• Goal of the exercise: In the data below, repeat the line containing "Where should I click to: Click" and every following line exactly, up to and including the last line. Exclude pictures.
########################################
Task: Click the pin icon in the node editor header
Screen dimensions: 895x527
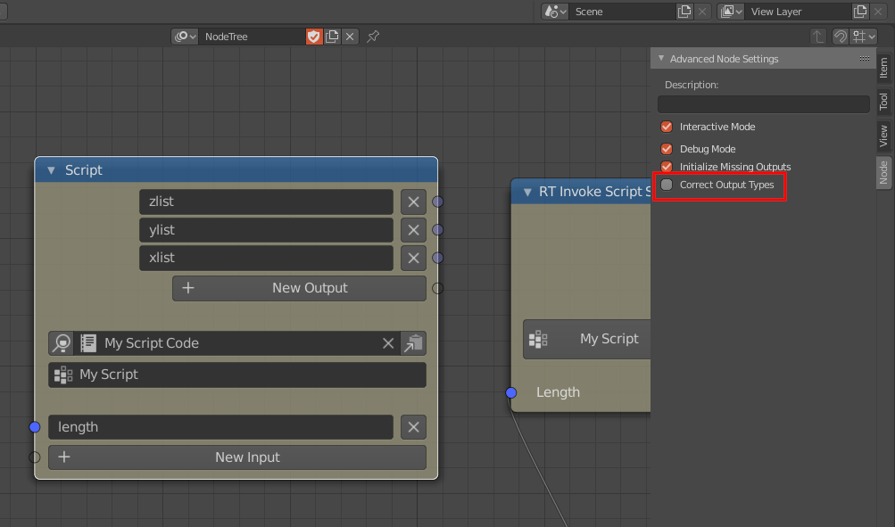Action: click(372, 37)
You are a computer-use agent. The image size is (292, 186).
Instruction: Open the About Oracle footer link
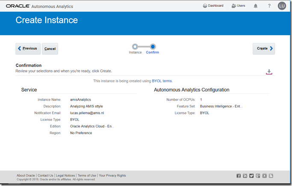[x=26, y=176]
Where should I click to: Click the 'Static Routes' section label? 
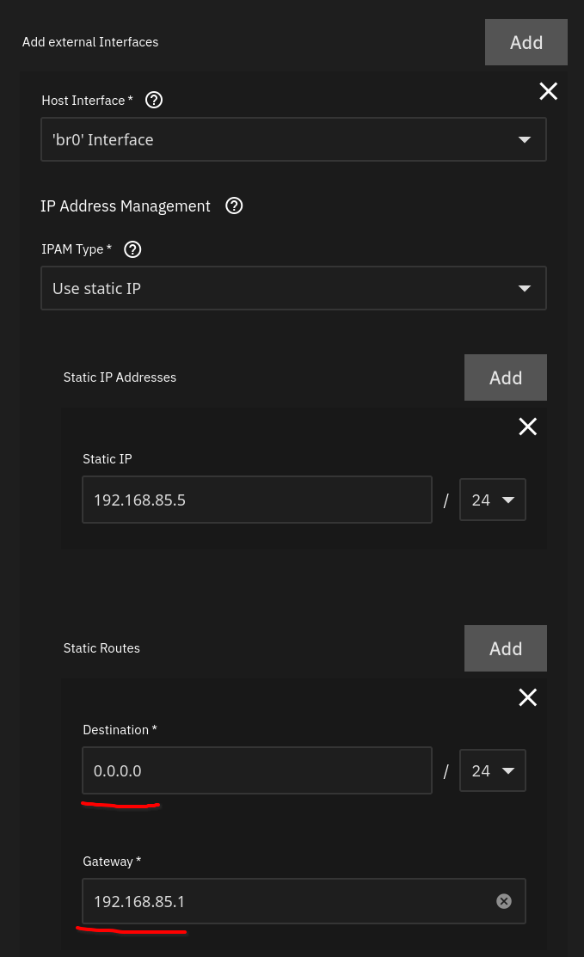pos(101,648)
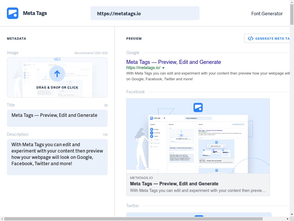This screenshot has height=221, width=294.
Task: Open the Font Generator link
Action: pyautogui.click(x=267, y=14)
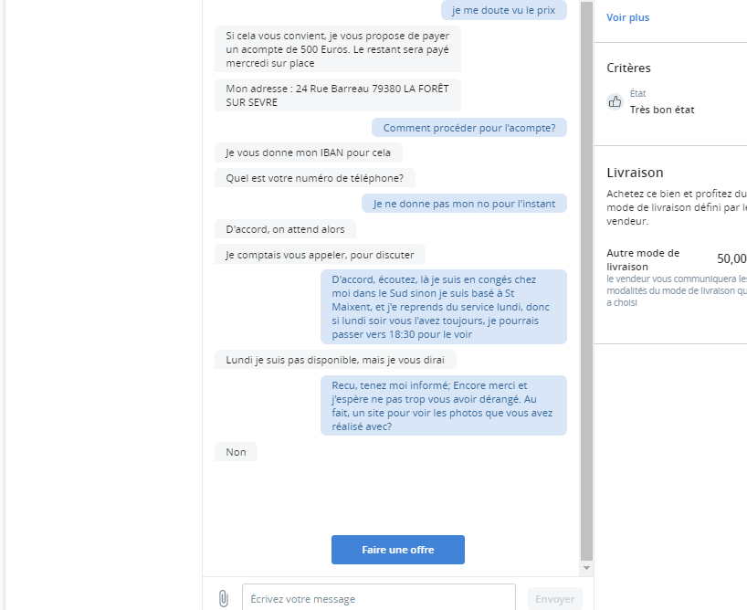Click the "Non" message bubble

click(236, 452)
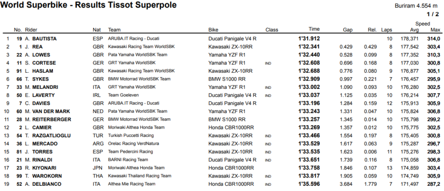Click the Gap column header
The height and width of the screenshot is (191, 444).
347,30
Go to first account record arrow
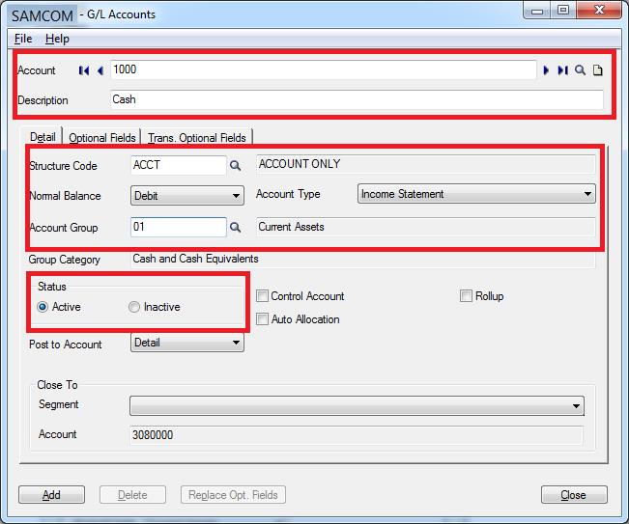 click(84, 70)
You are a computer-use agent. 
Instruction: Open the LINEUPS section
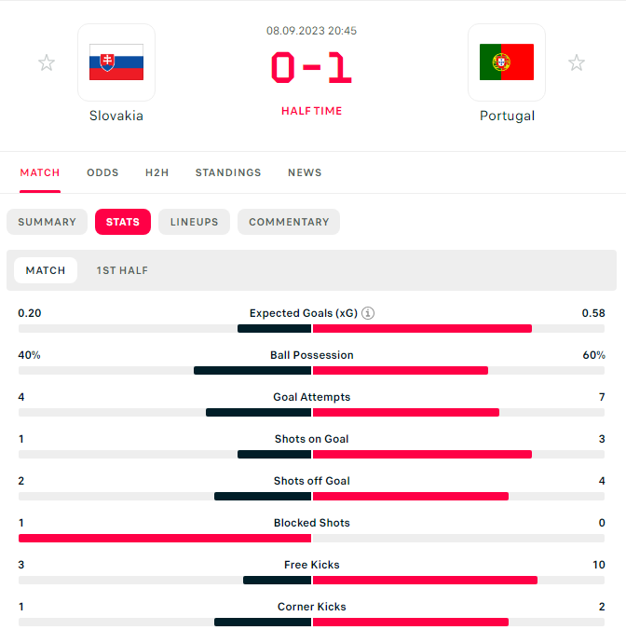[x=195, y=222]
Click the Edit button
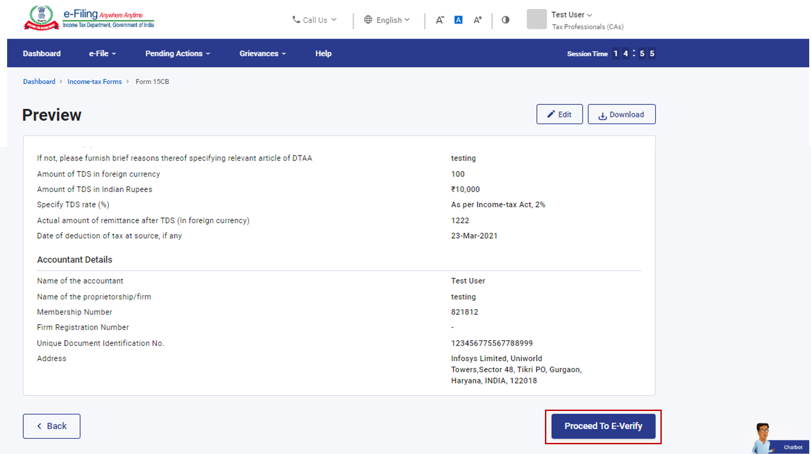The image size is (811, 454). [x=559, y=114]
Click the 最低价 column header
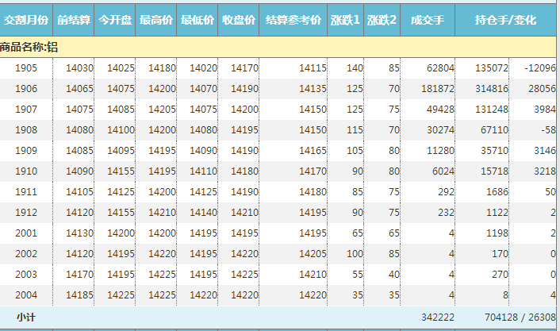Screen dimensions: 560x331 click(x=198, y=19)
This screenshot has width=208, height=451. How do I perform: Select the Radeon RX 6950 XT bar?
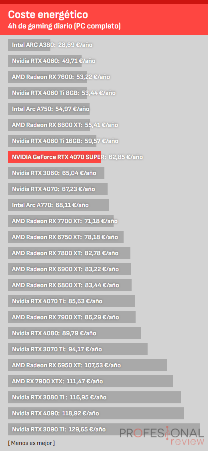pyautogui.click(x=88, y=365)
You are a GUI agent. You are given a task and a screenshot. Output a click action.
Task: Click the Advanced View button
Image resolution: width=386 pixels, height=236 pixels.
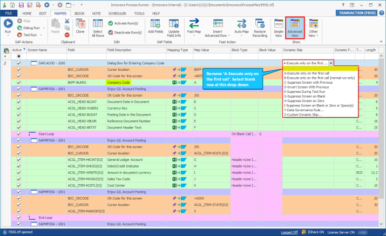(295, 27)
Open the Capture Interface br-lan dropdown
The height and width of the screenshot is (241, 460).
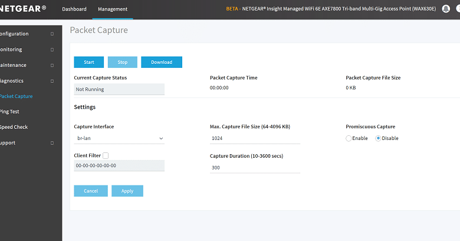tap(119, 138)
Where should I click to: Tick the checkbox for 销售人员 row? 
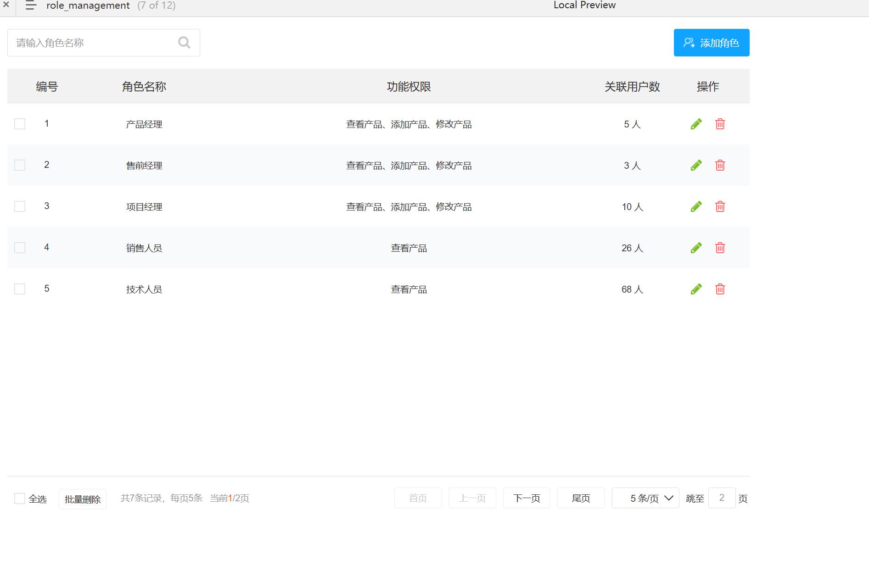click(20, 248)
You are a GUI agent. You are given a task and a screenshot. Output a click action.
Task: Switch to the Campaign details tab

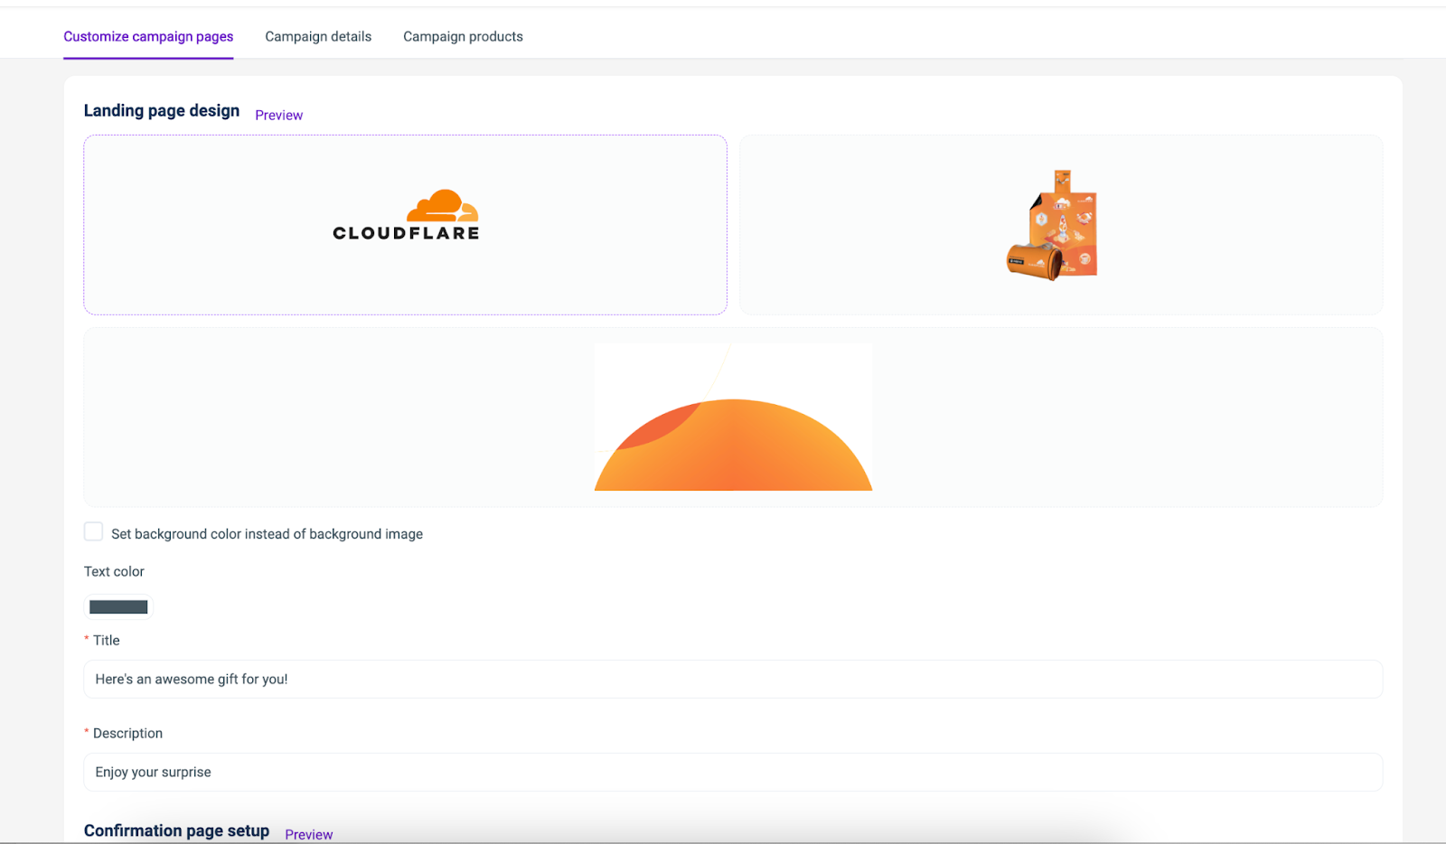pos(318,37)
########################################
• Task output:
Where should I click to: Click the 'Static Routes' section label? 
pos(101,648)
This screenshot has height=221, width=294.
Task: Open the Font Generator link
Action: pyautogui.click(x=267, y=14)
Click the "Non" message bubble

click(236, 452)
Click the Gap column header
The height and width of the screenshot is (191, 444).
347,30
Go to first account record arrow
 click(84, 70)
You are a computer-use agent. 
Instruction: Open the LINEUPS section
[x=195, y=222]
Click the Edit button
The image size is (811, 454). [x=559, y=114]
Click the 最低价 column header
Screen dimensions: 560x331 click(x=198, y=19)
This screenshot has width=208, height=451. How do I perform: Select the Radeon RX 6950 XT bar?
pyautogui.click(x=88, y=365)
You are a GUI agent. You are given a task and a screenshot. Output a click action.
Task: Click the Advanced View button
Image resolution: width=386 pixels, height=236 pixels.
(295, 27)
Open the Capture Interface br-lan dropdown
The height and width of the screenshot is (241, 460).
tap(119, 138)
Where should I click to: Tick the checkbox for 销售人员 row? 
click(20, 248)
You are a GUI agent. You are given a task and a screenshot. Output a click action.
Task: Switch to the Campaign details tab

pos(318,37)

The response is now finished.